Infatti il criterio della media aritmetica ponderata, a differenza della media aritmetica semplice, presuppone la disomogeneità degli articoli di merce venduta, cioè la presenza di articoli differenti per tipologia, valore e margine di ricarico praticato. In tal caso si può pervenire all’uniforme applicazione agli stessi, nella loro globalità, di una percentuale uguale e indistinta di ricarico.
• Cassazione, ordinanza 32983/2021
L’archiviazione penale non rileva nel processo tributario
Non assume alcuna rilevanza nel processo tributario la definizione con decreto di archiviazione della parallela vicenda penale riguardante operazioni soggettivamente inesistenti perché il giudice tributario non può attribuire alcuna autorità di cosa giudicata alla sentenza penale irrevocabile sui reati tributari.
Pertanto nel verificare se il contribuente sia consapevole dell'evasione d'imposta non può riferirsi solo alle risultanze del processo penale, ma deve valutare le ulteriori circostanze indizianti in base al complessivo materiale probatorio acquisito nel giudizio tributario.
• Cassazione, ordinanza 33310/2021
Censurabile la sentenza che riporta le ragioni di una sola parte
La sentenza, nella quale il giudice tributario si limita a riportare le ragioni esposte da una controparte senza prendere in alcuna considerazione quelle contrapposte dell’altra, può essere censurabile per oggettiva non completezza. In tal caso non emergono in modo chiaro, univoco ed esaustivo, le ragioni della decisione, così che sussiste un chiaro difetto di attribuibilità all’organo giudicante.

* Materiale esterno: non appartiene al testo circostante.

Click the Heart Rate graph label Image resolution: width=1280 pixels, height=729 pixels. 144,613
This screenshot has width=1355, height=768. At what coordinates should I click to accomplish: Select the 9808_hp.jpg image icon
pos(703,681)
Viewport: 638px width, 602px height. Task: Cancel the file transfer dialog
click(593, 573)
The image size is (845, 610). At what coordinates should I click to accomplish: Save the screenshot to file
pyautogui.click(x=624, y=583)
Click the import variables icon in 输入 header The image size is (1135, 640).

• Cassazione, ordinanza 33711/2021
Stop agli scostamenti percentuali fissi per ricavi con grave incongruenza
Per gli accertamenti basati sugli studi di settore la nozione di “grave incongruenza” dei ricavi dichiarati non può mai essere dedotta in via assoluta attraverso l'utilizzo di soglie quantitative fisse di scostamento percentuale. Infatti lo scostamento percentuale deve sempre essere adattato ai plurimi fattori propri della singola situazione economica, così da includere il periodo di riferimento, la storia commerciale, il mercato o settore in cui opera l’impresa.

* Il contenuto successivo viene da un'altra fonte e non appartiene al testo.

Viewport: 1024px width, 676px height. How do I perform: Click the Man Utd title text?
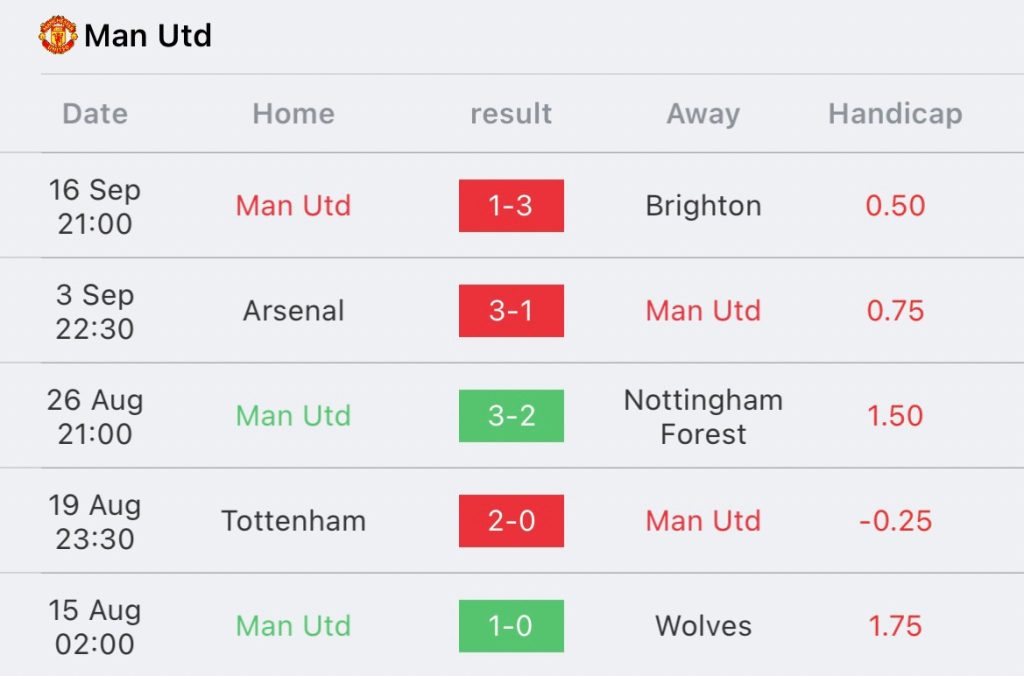[148, 36]

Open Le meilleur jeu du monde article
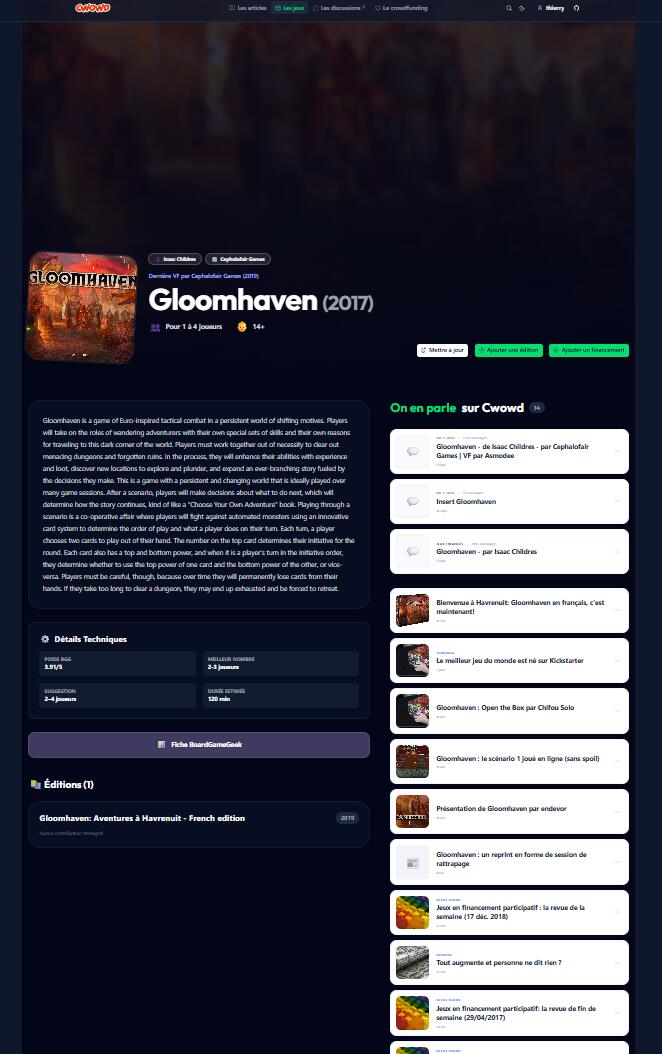point(509,661)
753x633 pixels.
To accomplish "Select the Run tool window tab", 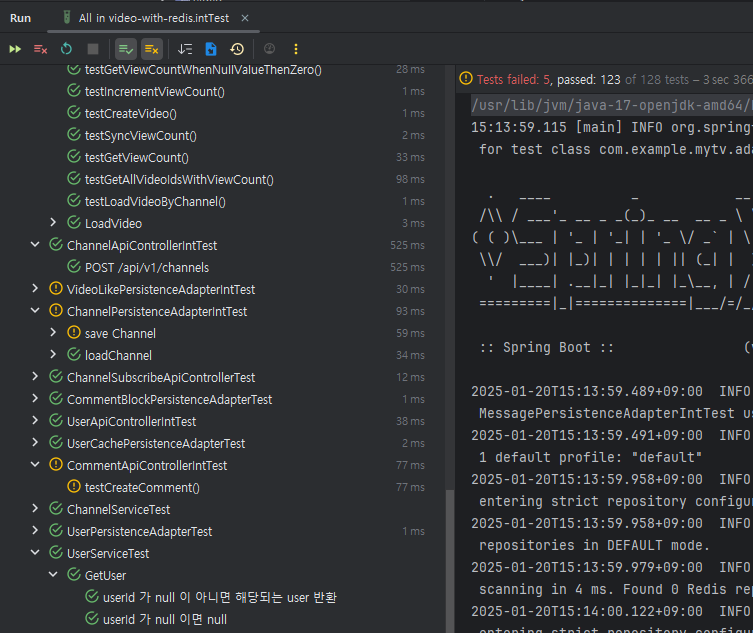I will click(x=21, y=18).
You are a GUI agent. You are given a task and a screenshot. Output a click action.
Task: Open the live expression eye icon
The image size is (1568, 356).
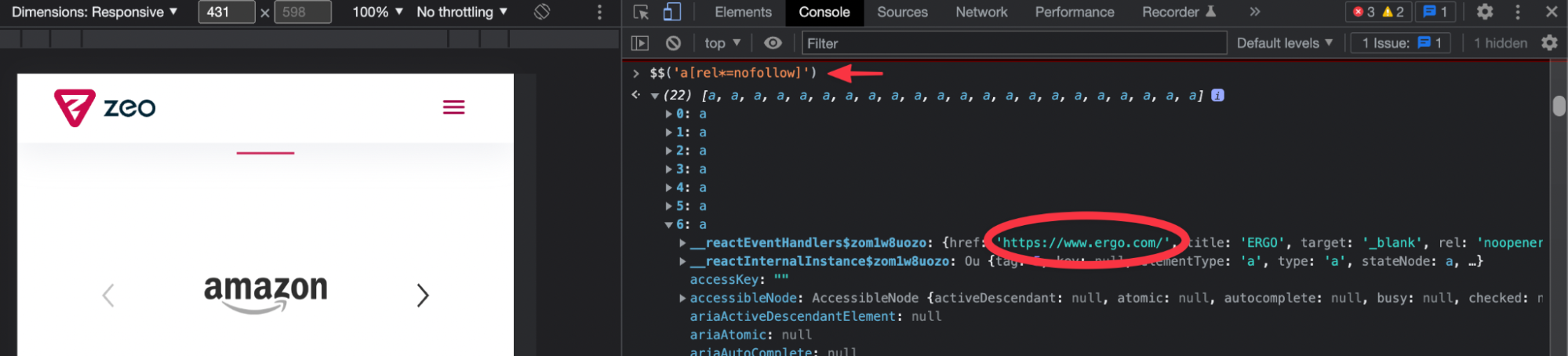773,43
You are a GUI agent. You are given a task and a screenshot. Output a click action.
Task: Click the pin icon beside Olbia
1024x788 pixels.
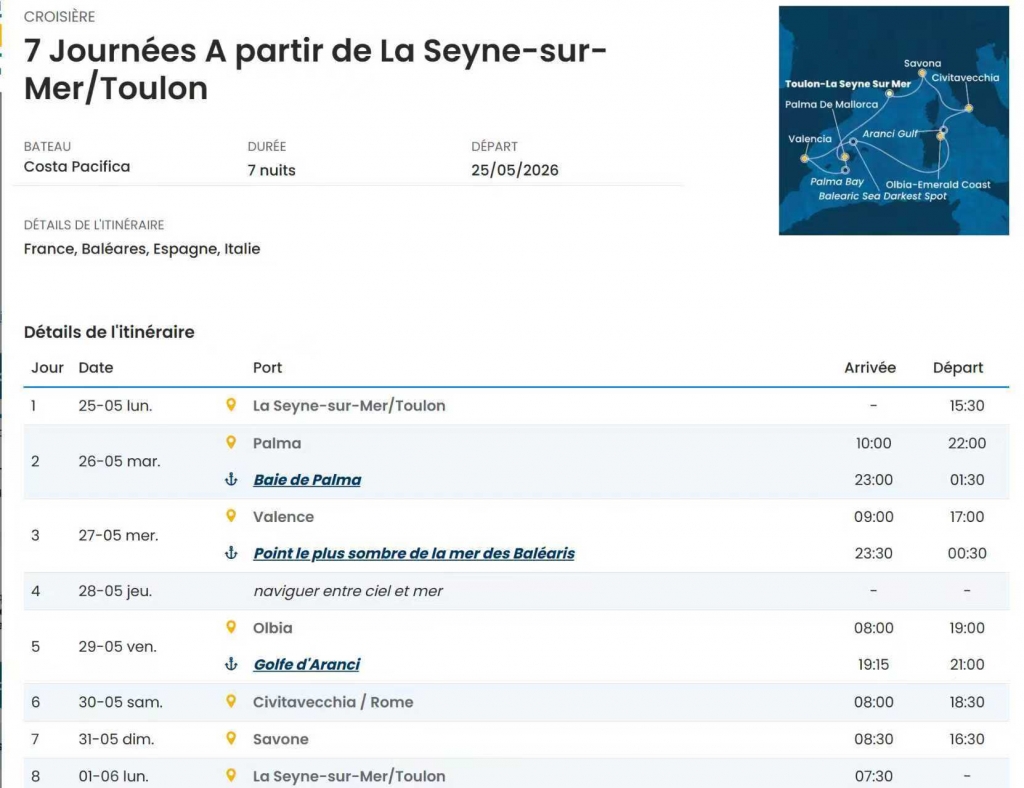(x=231, y=628)
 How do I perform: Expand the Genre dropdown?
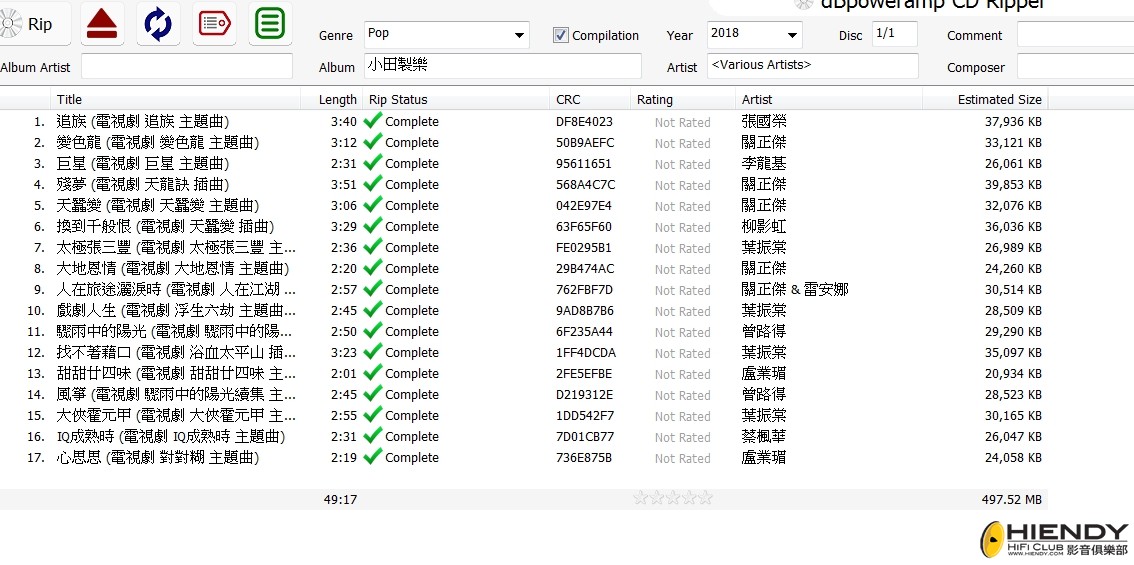tap(519, 35)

Pertanto è inconferente la comparazione con realtà produttive di regioni italiane completamente avulse rispetto a quella in cui opera il contribuente.

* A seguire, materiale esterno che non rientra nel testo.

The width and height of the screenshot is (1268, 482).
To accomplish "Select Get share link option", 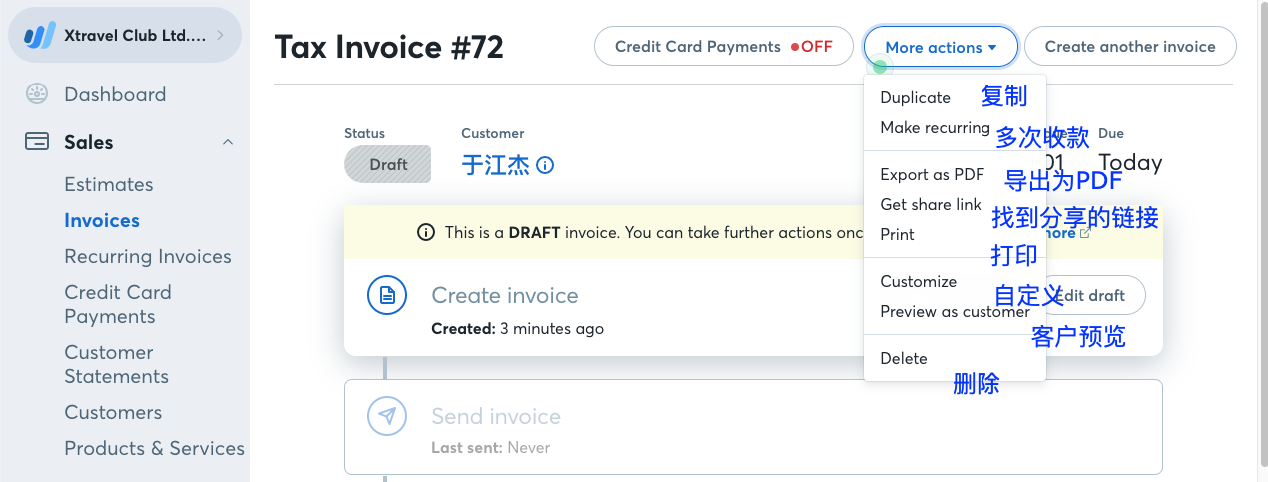I will pos(931,204).
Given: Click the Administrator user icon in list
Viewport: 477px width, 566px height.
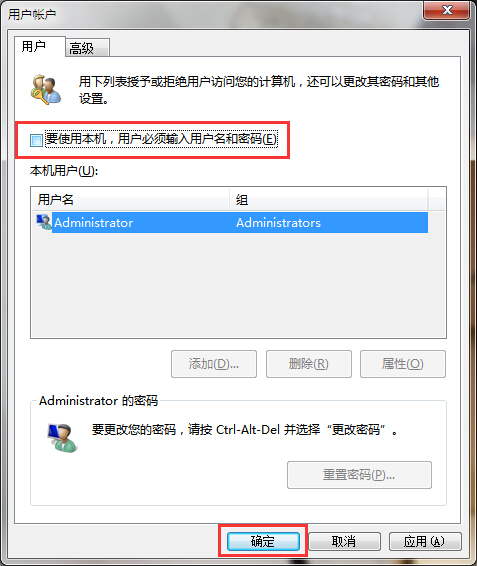Looking at the screenshot, I should click(44, 222).
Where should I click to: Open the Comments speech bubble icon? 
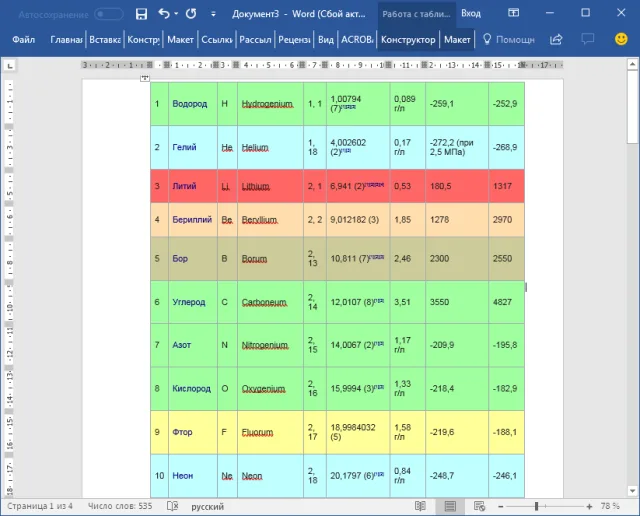coord(587,40)
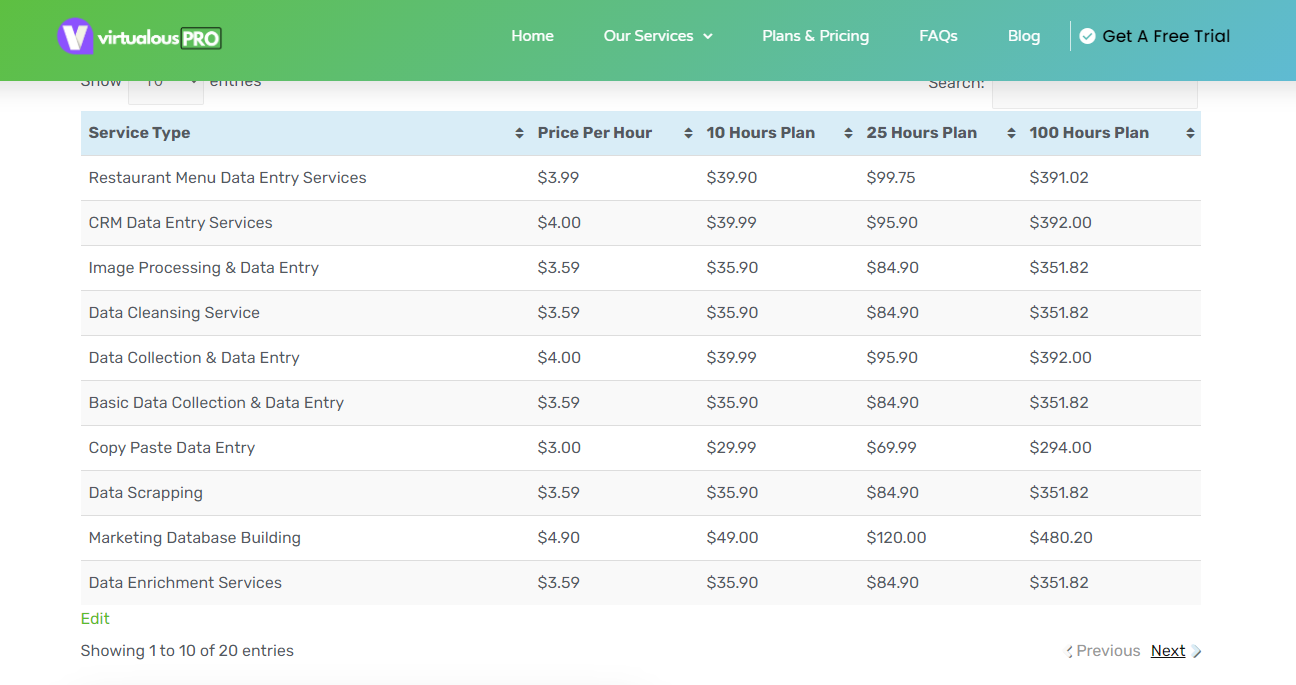Expand the Our Services dropdown chevron
The height and width of the screenshot is (685, 1296).
[708, 36]

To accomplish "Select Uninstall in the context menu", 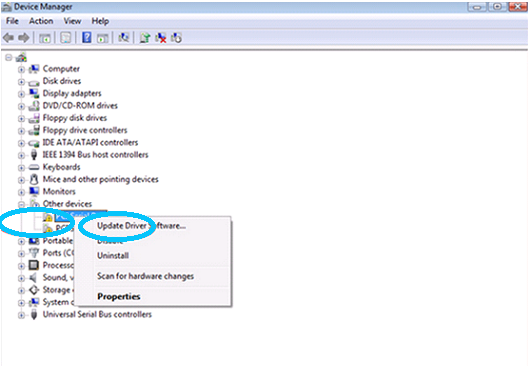I will (x=113, y=256).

• Cassazione, ordinanza 33794/2021
L’accesso regolamentato all'interporto non salva il logo dalla pubblicità
L’imposta di pubblicità è dovuta dall’impresa di autotrasporti che espone il proprio logo all’interno dell’interporto dove esercita la propria attività di movimentazione merci anche se esiste un regolamento per il suo accesso.
Non rileva, infatti, il fatto che quanti accedono nell’interporto si adeguino al regolamento che ne disciplina l’ingresso, perché il presupposto impositivo dell’imposta di pubblicità consiste sempre nell'astratta possibilità del messaggio pubblicitario, in rapporto alla sua ubicazione, di avere un numero indistinto di destinatari, divenuti tali anche solo per il fatto di trovarsi in quel luogo.